→ Set exercise 1
In two sentences, summarize the hunting post below.

→ Source excerpt
Friday, January 2, 2015

Blitz-en: A Christmas Gift from the Protégé

With the beginning of late muzzle-loader being days before the holiday, Michael and I coordinated a hunt down south at his uncle's property where we bow hunted during the bow season. We left Sunday night so we could hunt every moment possible for the next two days. We had the camp to ourselves this time as his uncle was not going down until later in the week. When we arrived at camp I realized that I had completely dropped the ball and neglected to bring any food. Well, Michael has come a long way and he had everything covered from square one. Breakfast, lunch and dinner. The padawan has become the master...

→ Data in this exercise
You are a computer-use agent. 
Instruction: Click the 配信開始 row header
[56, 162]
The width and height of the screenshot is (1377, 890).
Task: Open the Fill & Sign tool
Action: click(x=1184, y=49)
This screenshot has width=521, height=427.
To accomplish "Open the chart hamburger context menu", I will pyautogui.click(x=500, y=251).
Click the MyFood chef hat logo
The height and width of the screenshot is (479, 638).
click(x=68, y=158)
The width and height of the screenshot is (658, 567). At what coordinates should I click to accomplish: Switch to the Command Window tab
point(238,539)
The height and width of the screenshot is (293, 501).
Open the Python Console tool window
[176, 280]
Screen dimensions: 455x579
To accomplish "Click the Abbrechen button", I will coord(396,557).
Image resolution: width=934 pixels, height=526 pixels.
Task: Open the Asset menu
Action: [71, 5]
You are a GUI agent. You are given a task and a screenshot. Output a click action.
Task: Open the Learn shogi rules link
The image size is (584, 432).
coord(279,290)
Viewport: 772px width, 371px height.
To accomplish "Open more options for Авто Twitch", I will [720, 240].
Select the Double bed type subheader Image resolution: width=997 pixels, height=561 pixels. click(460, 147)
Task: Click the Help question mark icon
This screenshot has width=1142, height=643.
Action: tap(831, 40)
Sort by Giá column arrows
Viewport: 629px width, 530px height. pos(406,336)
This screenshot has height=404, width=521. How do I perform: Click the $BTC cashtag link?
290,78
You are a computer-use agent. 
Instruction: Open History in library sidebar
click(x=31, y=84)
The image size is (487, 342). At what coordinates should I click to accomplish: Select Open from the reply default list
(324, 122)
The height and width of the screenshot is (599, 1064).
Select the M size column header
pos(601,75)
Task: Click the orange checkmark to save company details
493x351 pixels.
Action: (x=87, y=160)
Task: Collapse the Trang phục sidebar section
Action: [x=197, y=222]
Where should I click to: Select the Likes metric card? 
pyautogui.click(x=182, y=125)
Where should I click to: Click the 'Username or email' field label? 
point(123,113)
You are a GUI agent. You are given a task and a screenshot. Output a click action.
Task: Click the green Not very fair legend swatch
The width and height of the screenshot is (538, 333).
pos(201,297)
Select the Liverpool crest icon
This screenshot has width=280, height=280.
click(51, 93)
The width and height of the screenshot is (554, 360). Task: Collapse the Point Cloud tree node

→ Set exercise 2
Rewrite the records starting with the line that contains "Task: Click the orange" and going on through the end of the records, changing "metric card" to "stat tile" and leaving everything else unchanged.

→ Exercise output 1
With late muzzle-loader season opening days before the holiday, Michael and the writer arranged a hunt at his uncle's property down south, leaving Sunday night so they could hunt every possible moment of the next two days with the camp to themselves. The writer had forgotten to bring any food, but Michael had breakfast, lunch and dinner covered.

→ Exercise output 2
Task: Click the orange checkmark to save company details
493x351 pixels.
Action: (x=87, y=160)
Task: Collapse the Trang phục sidebar section
Action: [x=197, y=222]
Where should I click to: Select the Likes stat tile? 
pyautogui.click(x=182, y=125)
Where should I click to: Click the 'Username or email' field label? 
point(123,113)
You are a GUI agent. You are given a task and a screenshot. Output a click action.
Task: Click the green Not very fair legend swatch
The width and height of the screenshot is (538, 333).
pos(201,297)
Select the Liverpool crest icon
This screenshot has width=280, height=280.
click(51, 93)
The width and height of the screenshot is (554, 360). Task: Collapse the Point Cloud tree node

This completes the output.